Only the lines that hold the word "pixels" are wanted from this listing.

● **Source material**:

= = =

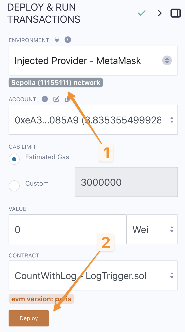The image size is (185, 332).
Task: Click the Sepolia (11155111) network badge
Action: (56, 83)
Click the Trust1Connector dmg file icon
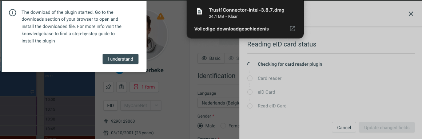Screen dimensions: 422x139 coord(199,11)
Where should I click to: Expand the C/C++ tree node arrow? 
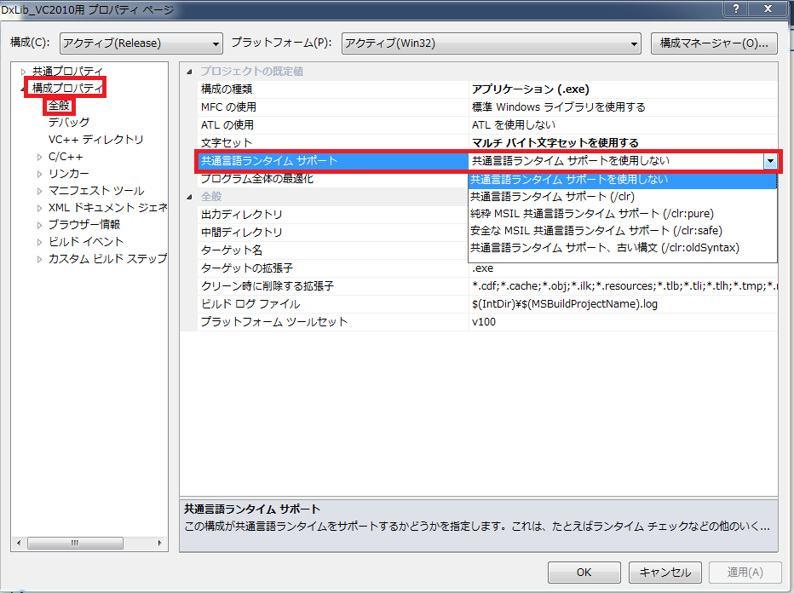(39, 157)
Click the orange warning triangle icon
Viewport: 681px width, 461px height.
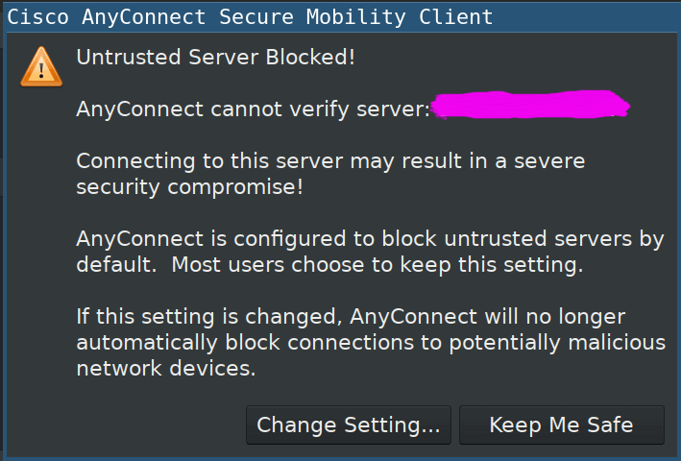[x=41, y=67]
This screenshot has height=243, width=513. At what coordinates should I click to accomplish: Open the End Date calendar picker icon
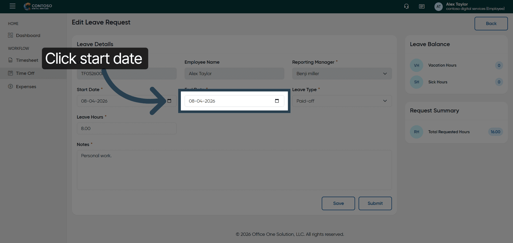[x=277, y=101]
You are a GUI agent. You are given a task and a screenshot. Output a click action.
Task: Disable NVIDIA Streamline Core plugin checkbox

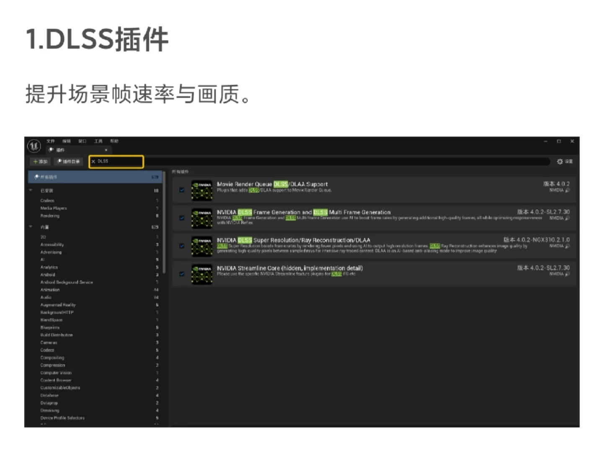point(182,274)
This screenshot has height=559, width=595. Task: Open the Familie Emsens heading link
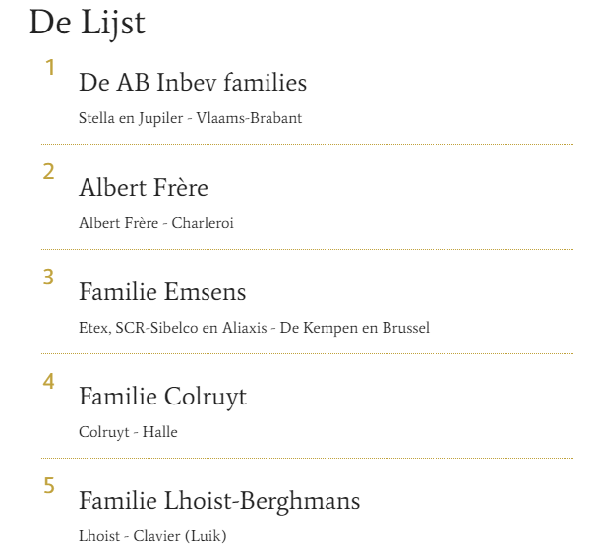point(162,292)
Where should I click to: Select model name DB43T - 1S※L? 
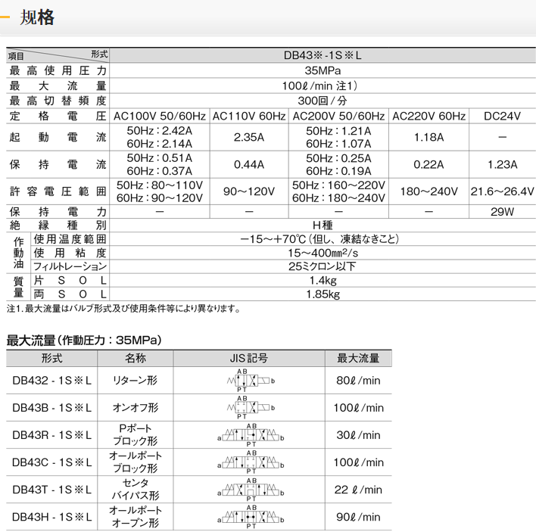(51, 490)
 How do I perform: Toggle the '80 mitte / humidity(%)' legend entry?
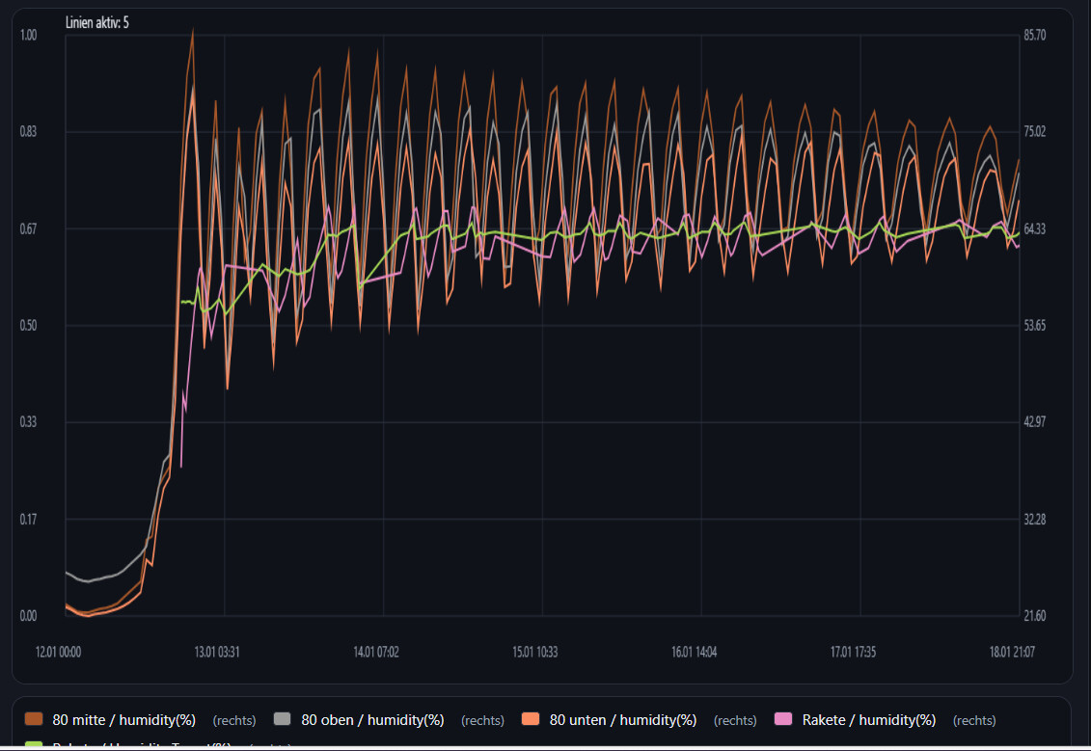pyautogui.click(x=123, y=719)
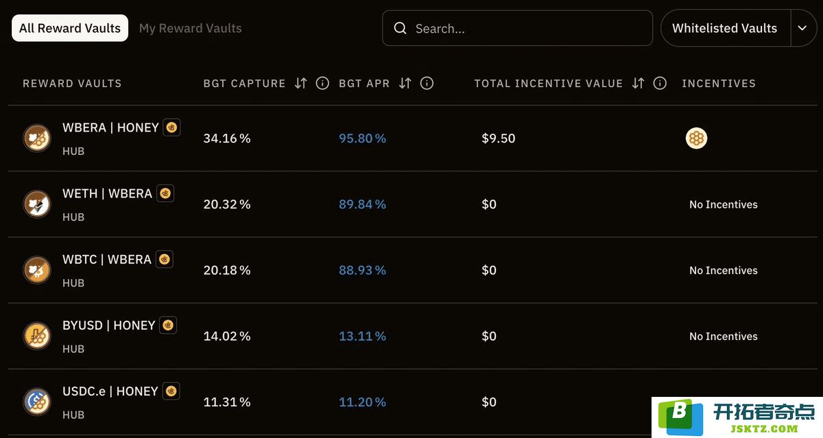The image size is (823, 438).
Task: Click badge icon beside USDC.e | HONEY
Action: point(171,391)
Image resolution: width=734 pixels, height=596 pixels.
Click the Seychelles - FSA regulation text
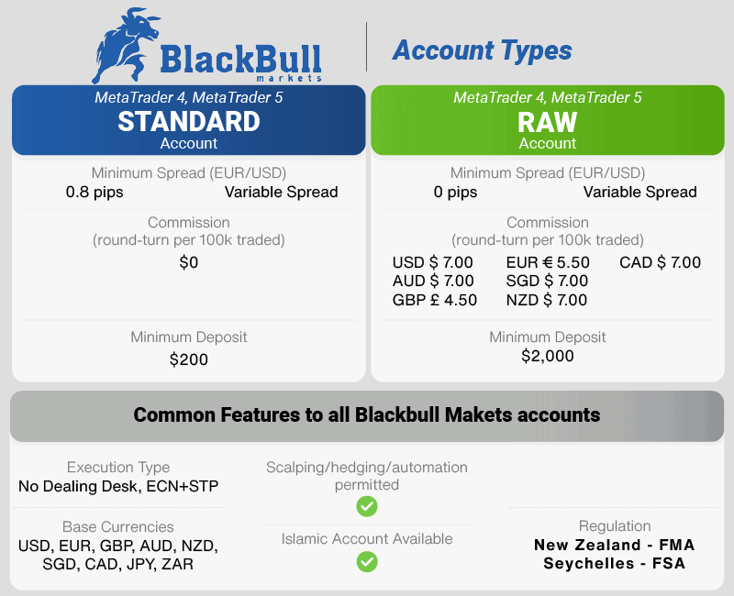click(x=614, y=563)
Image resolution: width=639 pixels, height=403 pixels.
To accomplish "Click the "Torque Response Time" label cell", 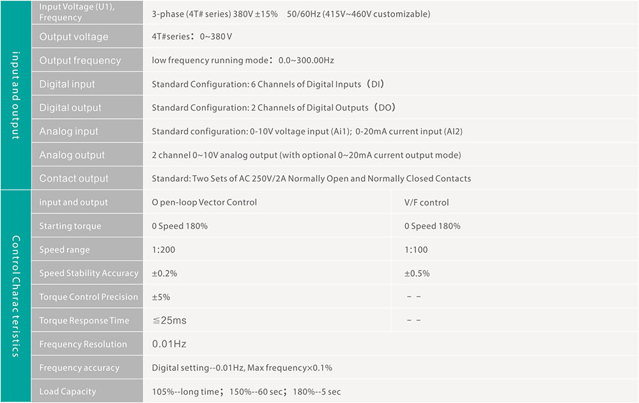I will click(84, 320).
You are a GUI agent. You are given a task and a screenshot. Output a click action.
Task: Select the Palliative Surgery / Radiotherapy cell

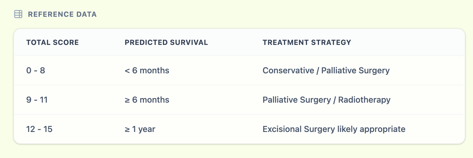(326, 100)
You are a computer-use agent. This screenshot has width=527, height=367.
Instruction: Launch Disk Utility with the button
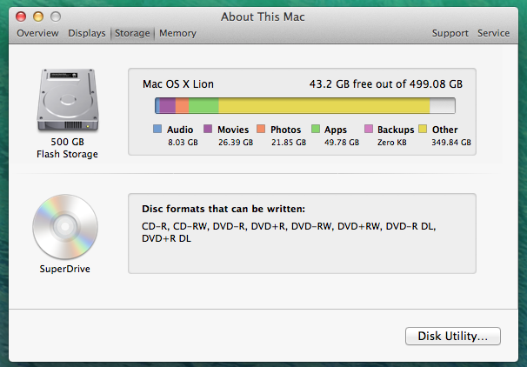pyautogui.click(x=452, y=336)
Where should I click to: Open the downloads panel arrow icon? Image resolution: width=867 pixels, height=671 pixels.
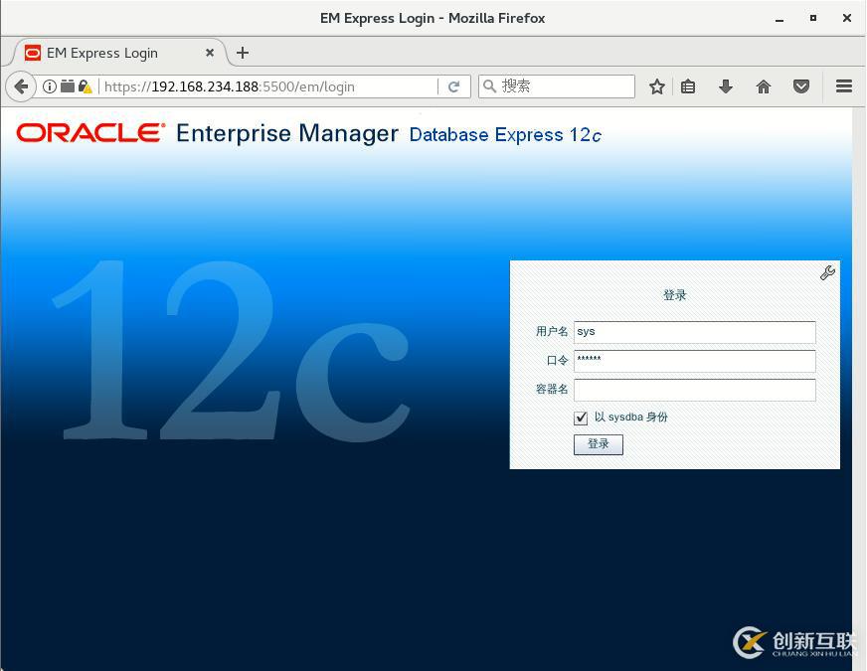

= = =

● **Answer to this problem**:
Image resolution: width=734 pixels, height=596 pixels.
Image resolution: width=639 pixels, height=403 pixels.
Where should I click to: Open the downloads panel arrow icon? Image resolution: width=867 pixels, height=671 pixels.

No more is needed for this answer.